KINETIC RESOLUTION OF THE REACTION CATALYZED BY PROTON-TRANSLOCATING TRANSHYDROGENASE FROM ESCHERICHIA-COLI AS REVEALED BY EXPERIMENTS WITH ANALOGS OF THE NUCLEOTIDE SUBSTRATES

The mechanism, by which transhydrogenase couples transfer of H- equivalents between NAD(H) and NADP(H) to the translocation of protons across a membrane, has been investigated in the solubilised, purified enzyme from Escherichia coli using analogues of the nucleotide substrates.
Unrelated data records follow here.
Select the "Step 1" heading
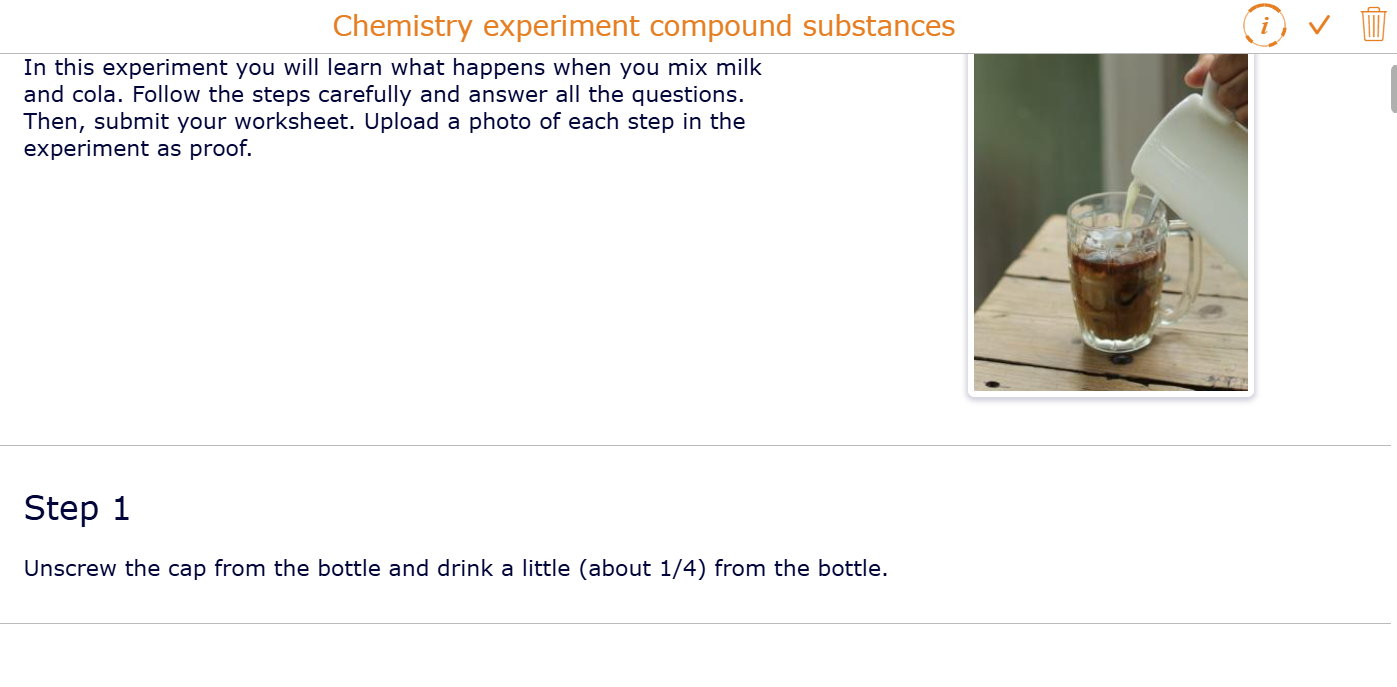1397x687 pixels. tap(77, 508)
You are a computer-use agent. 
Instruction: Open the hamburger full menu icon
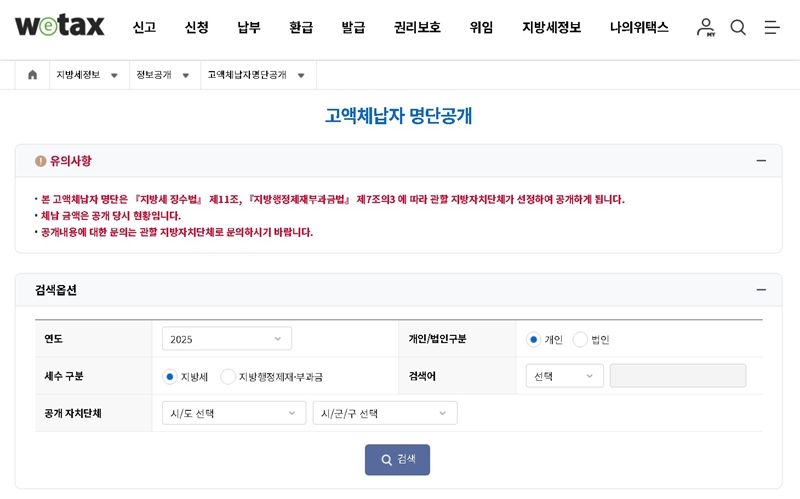(772, 27)
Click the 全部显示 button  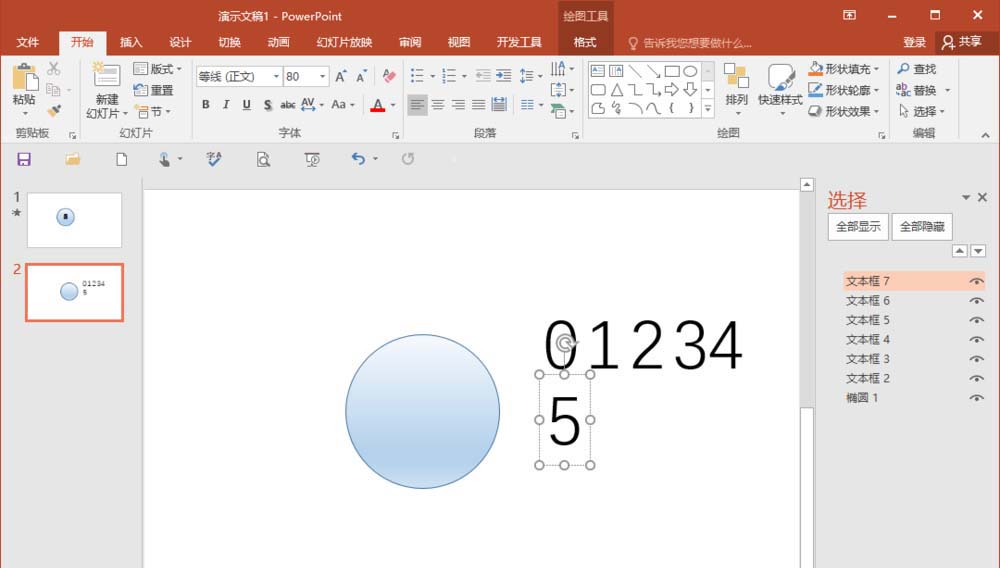point(858,227)
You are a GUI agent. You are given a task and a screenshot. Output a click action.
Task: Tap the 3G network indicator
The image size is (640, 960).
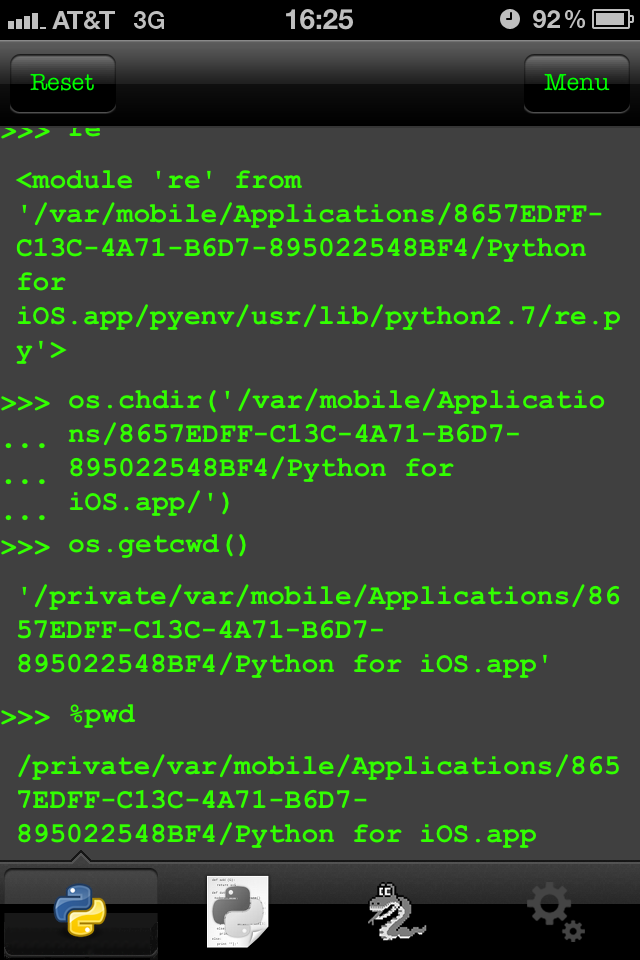coord(149,21)
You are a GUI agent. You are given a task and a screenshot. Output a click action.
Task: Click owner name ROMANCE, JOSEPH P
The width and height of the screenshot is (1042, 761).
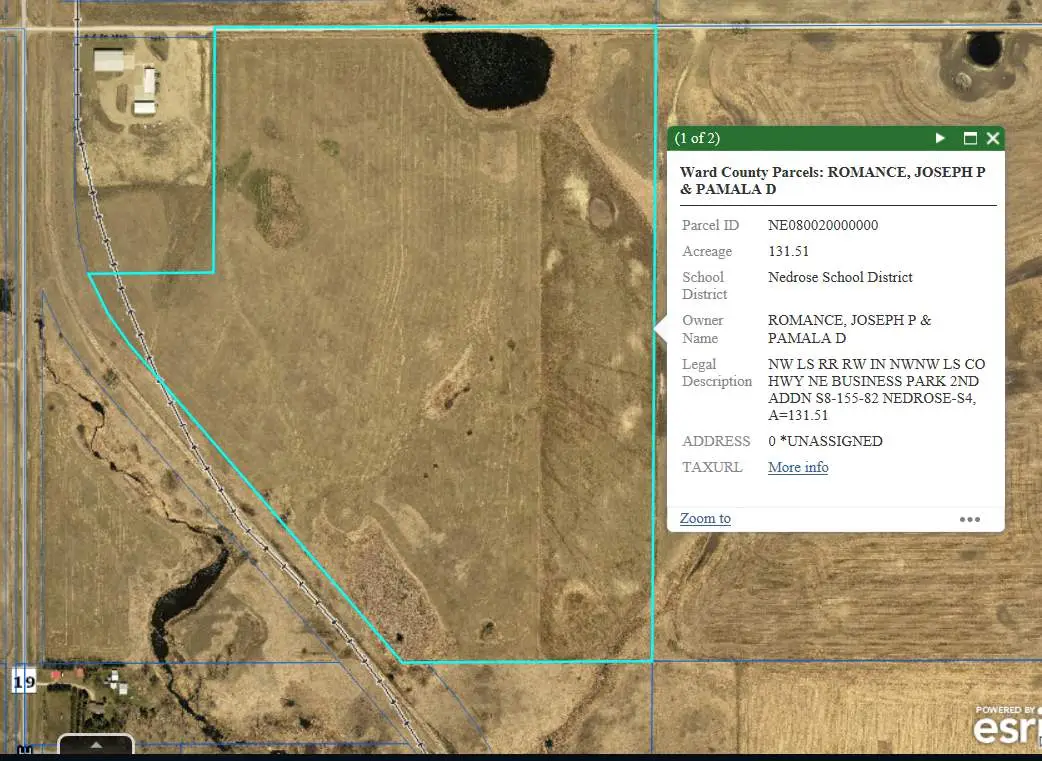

The key observation was that, at low pH and ionic strength, solubilised transhydrogenase catalysed the very rapid reduction of acetylpyridine adenine dinucleotide (an analogue of NAD(+)) by NADH, but only in the presence of either NADP(+) or NADPH. This indicates that the rates of release of NADP(+) and NADPH from their binary complexes with the enzyme are slow. The dependences on pH and salt concentration suggest that (a) release of both NADP(+) and NADPH are accompanied by the release of H+ from the enzyme and (b) increased ionic strength decreases the value of the pK(a) of the group responsible for H+ release. Modification of the enzyme with N,N-1-dicyclohexylcarbodiimide led to inhibition of the rate of release of NADP(+) and NADPH from the enzyme, but had a much smaller effect on the binding and release of NAD(+), NADH and their analogues and on the interconversion of the ternary complexes of the enzyme with its substrates. It is considered that the binding and release of H+, which accompany the binding and release of NADP(+)/NADPH, might be central to the mechanism of proton translocation by the enzyme in its membrane-bound state.